After cranking it up to the max for clockspeed, voltage, and fan speed, the temperature of this card only reached 53 °C. Impressive and slightly better results across the board compared to the 6950 IceQ X TurboX we tested in the past. The Twin Frozr III cooler is a nice addition to this video card keeping it notable cooler and quieter than reference as well as being negligibly cooler than another aftermarket unit we tested on the same card.
Where to start where to start? On one hand I have a card here that will only run at stock speeds after a bit of a voltage adjustment and overclocking. That does not bode well for the card taken at face value. On the other hand, you have a mid-ranged price ($239.99 after MIR at newegg.com) 6950’s available with an aftermarket cooler on it and even at stock speeds will charge through most anything at 1920×1080 or less.

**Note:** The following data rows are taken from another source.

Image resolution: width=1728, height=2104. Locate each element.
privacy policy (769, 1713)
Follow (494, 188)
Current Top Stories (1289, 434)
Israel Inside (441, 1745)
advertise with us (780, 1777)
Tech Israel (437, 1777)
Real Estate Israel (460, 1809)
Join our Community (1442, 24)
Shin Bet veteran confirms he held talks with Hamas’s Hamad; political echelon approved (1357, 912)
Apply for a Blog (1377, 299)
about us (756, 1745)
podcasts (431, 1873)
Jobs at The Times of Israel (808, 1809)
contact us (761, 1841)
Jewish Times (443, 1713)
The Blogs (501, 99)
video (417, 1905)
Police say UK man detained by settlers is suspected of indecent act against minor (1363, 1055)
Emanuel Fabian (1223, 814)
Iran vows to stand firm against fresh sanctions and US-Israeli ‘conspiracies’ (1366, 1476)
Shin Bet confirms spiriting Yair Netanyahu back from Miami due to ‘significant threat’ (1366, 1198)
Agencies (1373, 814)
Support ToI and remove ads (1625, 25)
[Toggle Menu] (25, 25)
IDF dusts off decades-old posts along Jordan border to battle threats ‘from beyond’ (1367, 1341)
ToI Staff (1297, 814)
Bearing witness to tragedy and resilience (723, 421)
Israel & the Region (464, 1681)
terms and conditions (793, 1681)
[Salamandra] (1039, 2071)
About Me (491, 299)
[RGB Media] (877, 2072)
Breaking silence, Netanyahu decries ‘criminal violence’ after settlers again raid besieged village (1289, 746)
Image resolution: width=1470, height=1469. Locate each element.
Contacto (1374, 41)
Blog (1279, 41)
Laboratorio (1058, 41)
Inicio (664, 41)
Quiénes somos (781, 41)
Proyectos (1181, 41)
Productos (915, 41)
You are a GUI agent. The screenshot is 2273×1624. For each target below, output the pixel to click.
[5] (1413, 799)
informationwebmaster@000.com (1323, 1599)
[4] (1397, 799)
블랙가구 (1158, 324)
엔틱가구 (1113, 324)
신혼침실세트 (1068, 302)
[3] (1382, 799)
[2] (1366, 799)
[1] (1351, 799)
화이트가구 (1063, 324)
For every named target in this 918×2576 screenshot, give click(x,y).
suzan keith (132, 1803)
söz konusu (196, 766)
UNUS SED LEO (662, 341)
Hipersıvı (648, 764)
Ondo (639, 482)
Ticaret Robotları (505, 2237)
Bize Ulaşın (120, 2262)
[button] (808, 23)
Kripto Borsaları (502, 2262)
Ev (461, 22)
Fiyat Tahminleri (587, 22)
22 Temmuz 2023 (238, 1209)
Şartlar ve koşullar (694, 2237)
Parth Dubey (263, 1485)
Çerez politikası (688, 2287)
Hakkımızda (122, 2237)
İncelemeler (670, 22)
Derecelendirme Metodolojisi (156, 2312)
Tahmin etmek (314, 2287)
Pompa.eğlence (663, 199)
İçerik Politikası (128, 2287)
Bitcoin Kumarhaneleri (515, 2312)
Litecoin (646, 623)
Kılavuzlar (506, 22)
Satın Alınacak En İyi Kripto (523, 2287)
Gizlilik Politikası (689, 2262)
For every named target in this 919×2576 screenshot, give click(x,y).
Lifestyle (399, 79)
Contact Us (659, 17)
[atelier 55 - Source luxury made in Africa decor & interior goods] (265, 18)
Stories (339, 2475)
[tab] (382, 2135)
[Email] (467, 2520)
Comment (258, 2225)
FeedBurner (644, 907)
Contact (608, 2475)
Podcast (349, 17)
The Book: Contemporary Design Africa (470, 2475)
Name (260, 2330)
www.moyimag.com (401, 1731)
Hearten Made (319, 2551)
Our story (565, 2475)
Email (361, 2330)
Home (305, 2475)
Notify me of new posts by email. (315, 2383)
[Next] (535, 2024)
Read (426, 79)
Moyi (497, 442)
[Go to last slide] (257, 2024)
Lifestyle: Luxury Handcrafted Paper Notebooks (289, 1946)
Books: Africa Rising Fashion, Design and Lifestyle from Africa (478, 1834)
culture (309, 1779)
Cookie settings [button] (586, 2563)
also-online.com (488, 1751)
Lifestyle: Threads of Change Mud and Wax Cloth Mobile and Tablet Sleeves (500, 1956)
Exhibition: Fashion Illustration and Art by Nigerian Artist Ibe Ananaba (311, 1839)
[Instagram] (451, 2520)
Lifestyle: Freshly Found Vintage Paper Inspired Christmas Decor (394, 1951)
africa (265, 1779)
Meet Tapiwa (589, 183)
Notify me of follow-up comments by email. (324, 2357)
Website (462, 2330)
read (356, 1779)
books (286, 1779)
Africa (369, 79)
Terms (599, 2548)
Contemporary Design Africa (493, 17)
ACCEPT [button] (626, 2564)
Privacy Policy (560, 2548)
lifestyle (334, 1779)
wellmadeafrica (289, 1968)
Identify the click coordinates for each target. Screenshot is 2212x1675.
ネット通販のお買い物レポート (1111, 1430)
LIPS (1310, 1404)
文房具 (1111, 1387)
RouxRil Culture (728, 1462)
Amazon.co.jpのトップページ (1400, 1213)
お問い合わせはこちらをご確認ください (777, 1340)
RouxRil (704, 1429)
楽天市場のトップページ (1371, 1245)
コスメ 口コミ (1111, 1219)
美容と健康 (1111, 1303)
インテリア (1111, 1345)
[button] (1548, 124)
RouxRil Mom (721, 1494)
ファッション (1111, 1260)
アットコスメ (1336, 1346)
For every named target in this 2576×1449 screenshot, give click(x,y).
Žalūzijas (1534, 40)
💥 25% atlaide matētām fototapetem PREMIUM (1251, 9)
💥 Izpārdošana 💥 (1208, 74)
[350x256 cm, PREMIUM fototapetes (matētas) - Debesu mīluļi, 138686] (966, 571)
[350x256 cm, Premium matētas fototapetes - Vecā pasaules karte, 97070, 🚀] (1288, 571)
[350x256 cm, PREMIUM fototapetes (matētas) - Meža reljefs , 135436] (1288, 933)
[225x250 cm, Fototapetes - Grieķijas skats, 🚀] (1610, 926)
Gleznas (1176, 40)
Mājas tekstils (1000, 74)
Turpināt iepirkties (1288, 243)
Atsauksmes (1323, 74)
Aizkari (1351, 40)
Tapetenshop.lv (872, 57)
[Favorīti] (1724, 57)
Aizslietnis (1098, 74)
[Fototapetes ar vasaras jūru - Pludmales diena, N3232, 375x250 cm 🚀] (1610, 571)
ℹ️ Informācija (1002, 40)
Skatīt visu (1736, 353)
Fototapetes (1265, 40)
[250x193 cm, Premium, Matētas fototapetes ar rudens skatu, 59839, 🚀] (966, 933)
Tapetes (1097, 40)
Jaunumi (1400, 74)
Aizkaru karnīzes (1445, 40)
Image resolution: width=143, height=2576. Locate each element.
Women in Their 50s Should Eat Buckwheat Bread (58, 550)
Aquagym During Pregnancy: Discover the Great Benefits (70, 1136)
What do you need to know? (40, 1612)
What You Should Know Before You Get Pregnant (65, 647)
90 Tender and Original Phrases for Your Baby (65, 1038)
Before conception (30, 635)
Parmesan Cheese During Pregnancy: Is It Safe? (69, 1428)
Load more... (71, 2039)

The cooling was obviously better and quieter than any reference solution and did manage to best the IceQ X turbo X 6950 we reviewed in the past so those are definitely good things. This card never really wanted to clock up with the best of them, and then when I REALLY tried to push the clocks, she had nothing left in the tank. Again, I strongly believe this was an anomaly. It’s tough to hold anything against a manufacturer for things like this as all of them have a bad card in the batch. I think this is just one of them. I have seen several of these close to or past 1000 MHz core so when working properly, it seems like these will clock just as high as the rest of them, and maybe more with the superior cooling and more robust power delivery.
With that said, MSI has brought to the market a well cooled, and quiet 1 GB 6950 to the end users and with no regret is Overclockers.com approved.